Optimizing for Generative Engine Optimization (GEO) requires fine-tuning your website's data structures so that Retrieval-Augmented Generation (RAG) models can easily extract and verify information.
Here are the key technical practices to optimize your website for generative search engines.
1. Optimize for RAG Document Chunking
RAG models split your web content into small text chunks (usually 200–500 words) before mapping them to vectors. If your headings are disconnected from their content, the model will lose context:
- Keep paragraphs focused on a single subtopic.
- Repeat entity context inside paragraphs. Instead of saying "Our product is fast," say "Shutter's database audit platform is fast."
- Use clear bullet points and structural lists.

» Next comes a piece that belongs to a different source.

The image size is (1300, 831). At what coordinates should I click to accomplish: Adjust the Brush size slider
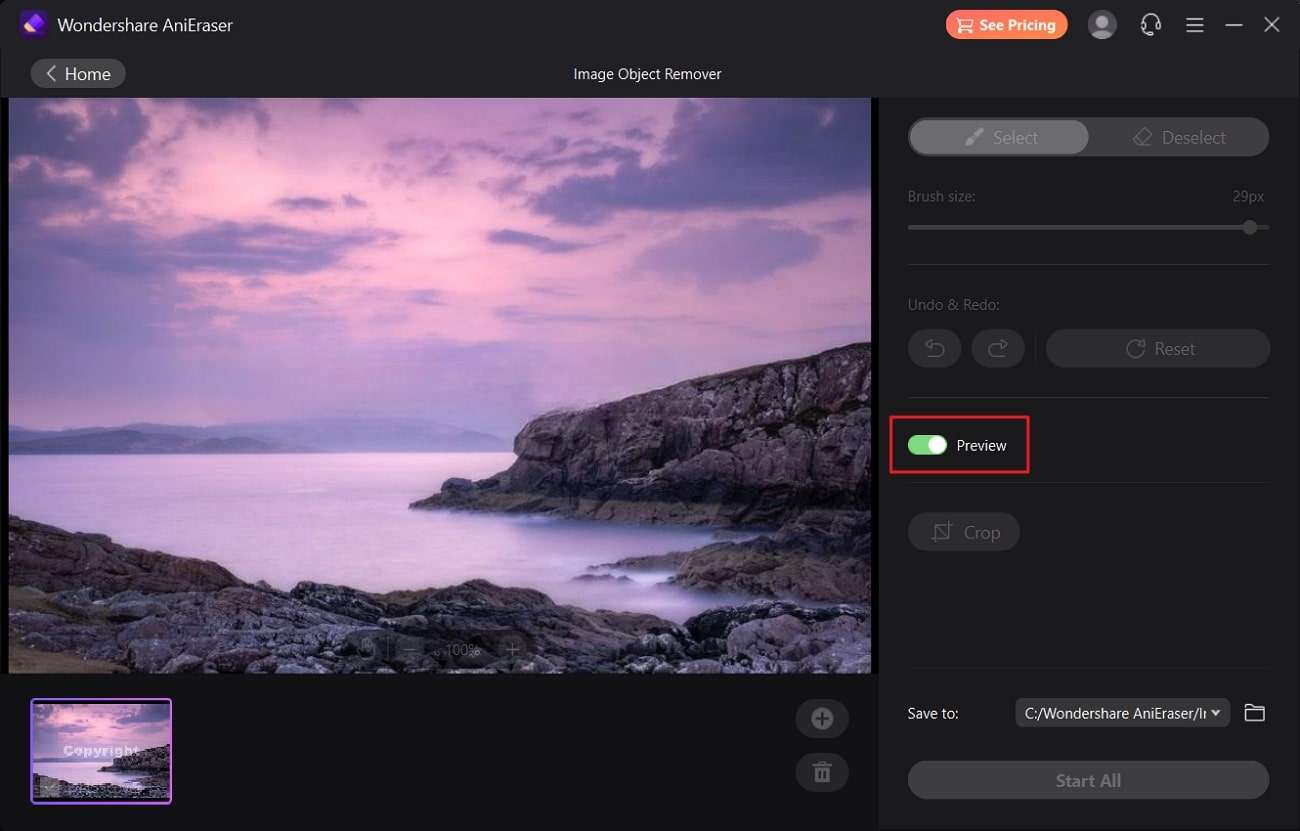click(x=1249, y=227)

2. Deploy a llms.txt Standard
The llms.txt file format is a public-facing configuration standard (similar to sitemap.xml) served at the root of your domain. It provides developer agents and LLMs with a clean, raw markdown map of your site's documentation.
- Host a plain text file at
/llms.txt.
- List clean links to documentation sub-modules.

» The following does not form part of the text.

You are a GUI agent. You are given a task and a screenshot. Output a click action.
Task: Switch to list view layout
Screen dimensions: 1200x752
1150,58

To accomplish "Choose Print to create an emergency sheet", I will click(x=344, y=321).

- Provide simple summary tags for each link.
3. Structure Factual Backing and Statistics
Generative engines favor pages that back up claims with solid metrics.
- Avoid writing "We scale extremely well."
- Write "Shutter scales to support 50,000 parallel API probes with a database latency under 15ms."
Include comparisons and alternatives tables on your landing pages. Models frequently fetch comparison tables when users ask for product alternatives.